We want real changes in US-Colombia policy: WOLA http://colombiareports.com/colombia-news/interviews/9673-we-want-real-changes-in-us-colombia-policy.html

Gimena Sanchez, Senior Associate for Colombia at the Washington Office on Latin America (WOLA), says that despite the fact that Colombia is not a priority for the Obama administration, U.S. policy in the country is wreaking havoc in the Andean nation in a myriad of ways.Oftentimes, many congressmen in the U.S. are unaware of the plight of at-risk citizens in Colombia, partially due to "intense lobbying by the Colombian government, who insist that there is no more armed conflict, and no more displacement," notes Sanchez.

The proposed free trade agreement (FTA) between the United States and Colombia has also raised concerns for WOLA. Sanchez says that many of the regions potentially most affected by the trade agreement, encompass populations already threatened by displacement. She cited as an example the expansion of the port at Buenaventura - slated to happen in the event of the bill's approval - which would displace 3,000, mostly Afro-Colombian, families.

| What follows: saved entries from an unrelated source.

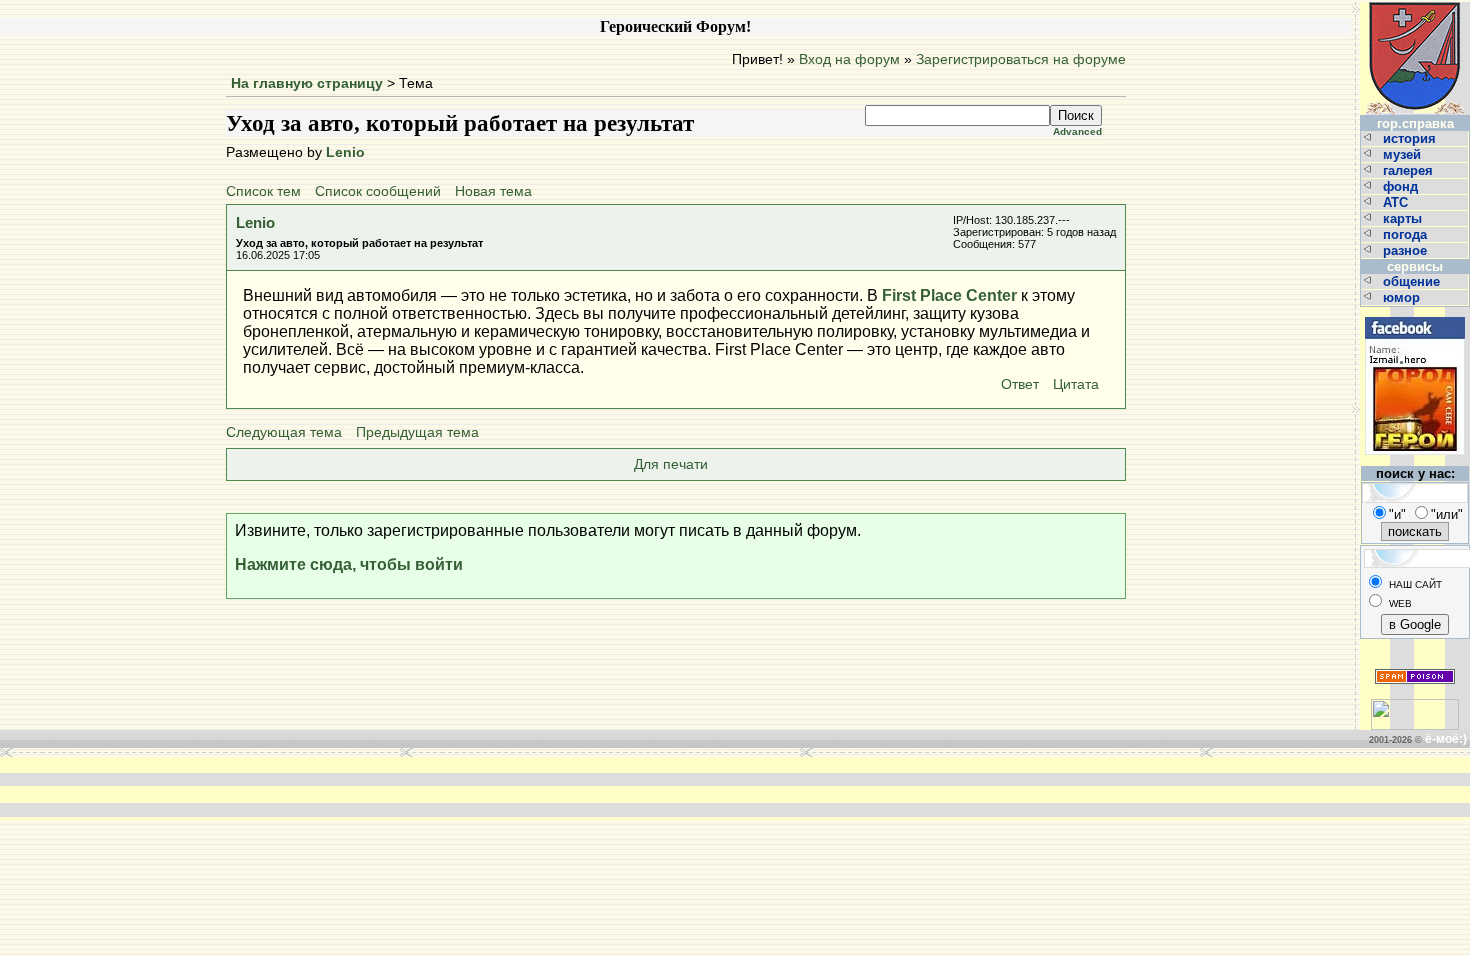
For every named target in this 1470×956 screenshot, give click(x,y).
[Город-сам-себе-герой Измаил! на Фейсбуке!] (1415, 314)
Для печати (671, 464)
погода (1407, 234)
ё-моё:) (1446, 739)
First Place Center (949, 295)
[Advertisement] (433, 787)
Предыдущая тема (417, 432)
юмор (1403, 297)
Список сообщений (378, 191)
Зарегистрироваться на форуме (1021, 59)
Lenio (345, 152)
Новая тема (493, 191)
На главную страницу (307, 83)
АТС (1397, 202)
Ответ (1020, 384)
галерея (1410, 170)
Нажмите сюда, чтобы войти (349, 564)
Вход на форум (849, 59)
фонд (1402, 186)
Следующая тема (284, 432)
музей (1404, 154)
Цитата (1076, 384)
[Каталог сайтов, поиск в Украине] (1415, 706)
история (1411, 138)
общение (1413, 281)
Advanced (1077, 131)
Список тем (263, 191)
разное (1407, 250)
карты (1404, 218)
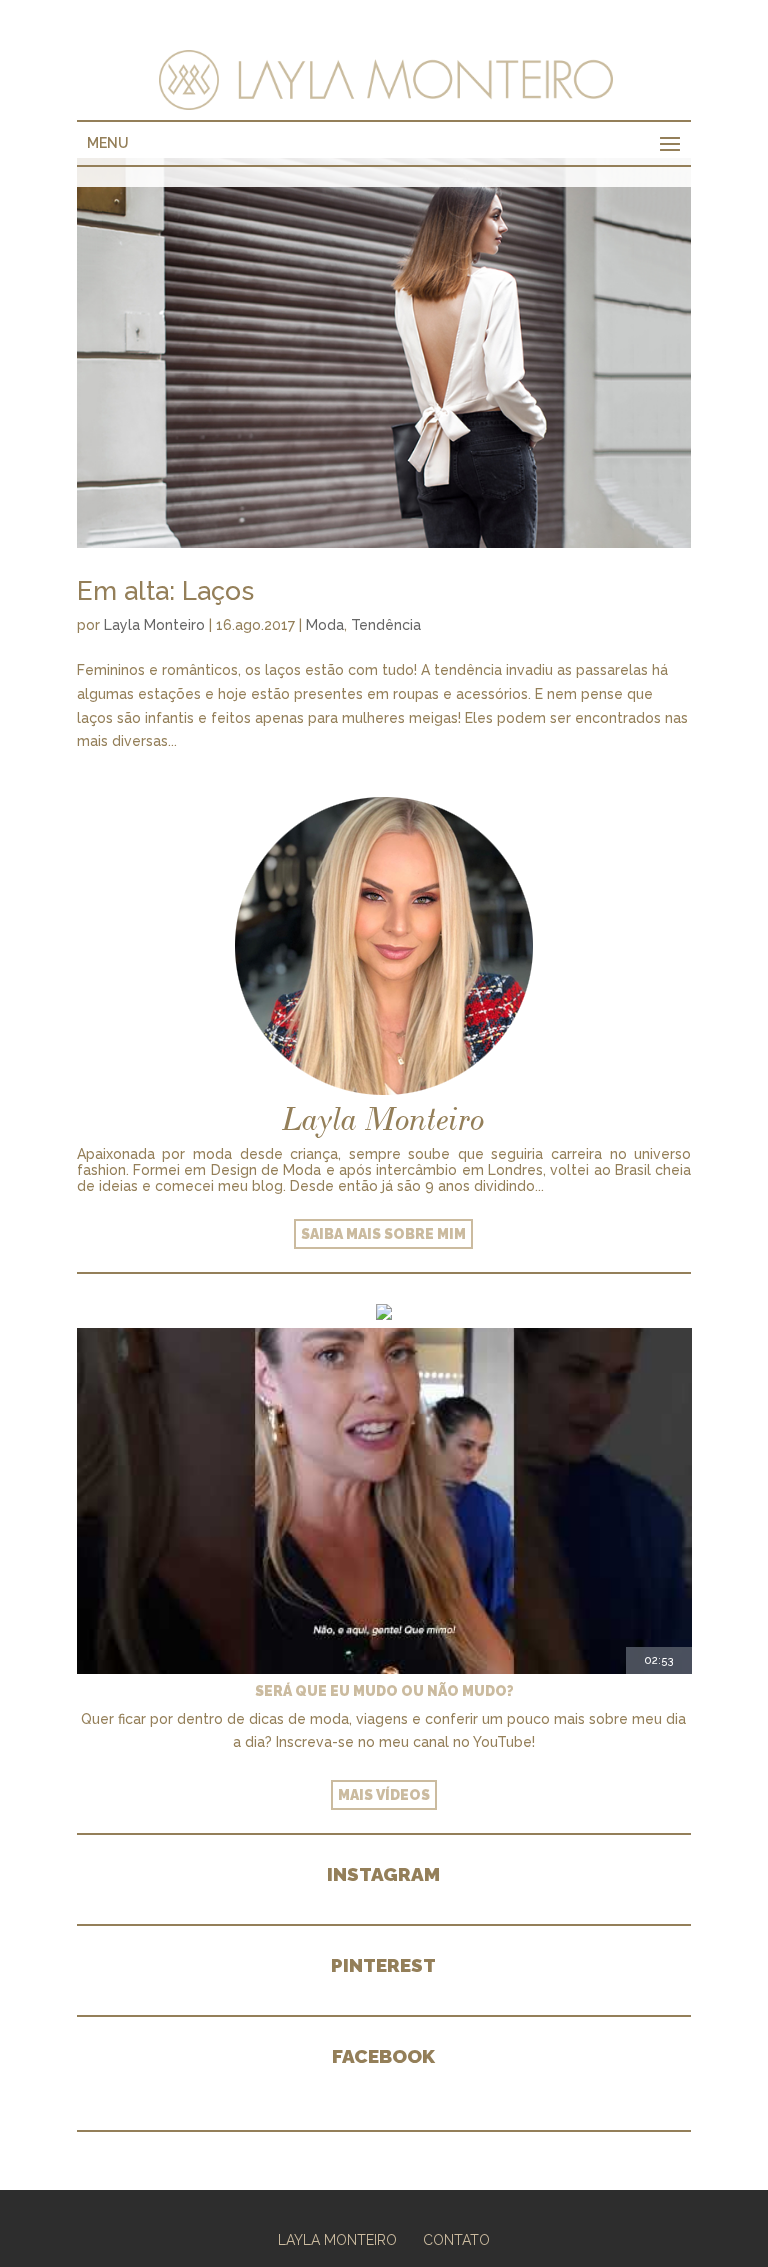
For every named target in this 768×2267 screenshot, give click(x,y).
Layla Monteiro (154, 625)
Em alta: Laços (165, 591)
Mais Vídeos (384, 1795)
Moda (325, 625)
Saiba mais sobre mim (383, 1234)
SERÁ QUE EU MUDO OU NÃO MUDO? (384, 1691)
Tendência (386, 625)
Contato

The process of the FTA's approval also irks Sanchez. She says that she would like to the Colombian government to meet many more benchmarks, before her organization could begin to support the agreement. She cites as examples, a reduction in the murders of trade union organizers, the dismantling of paramilitary infrastructure, protection for indigenous and Afro-Colombian territories, and a renegotiation of certain terms of the agreement, which take Afro-Colombian and Indigenous groups' concerns into account.

Sanchez claims that "fumigation doesn't work." She says that destroying coca crops with pesticides or other poisonous agents just disperses the area used for cultivating the coca, further displaces already vulnerable populations, and destroys unrelated crops and territories right along with illegal narcotics.Sanchez also notes that Colombian military behavior was never taken into account when making the agreement, and that the U.S. seemed to have no qualms about collaborating with a military body accused of human rights violations, such as extrajudicial killings in the "false positives" cases.

While Sanchez applauded Obama's dressing down of Uribe for attempting to seek a third term as president, she says that aid from the U.S. to Colombia is still rubber-stamped no matter what the Colombian government does, even if they don’t meet the U.S. State Department democratic and human rights provisions theoretically required for the aid."Even at the height of the DAS wiretapping scandal, with the government eavesdropping on journalists and government watchdogs, the State Department approved their aid," Sanchez says.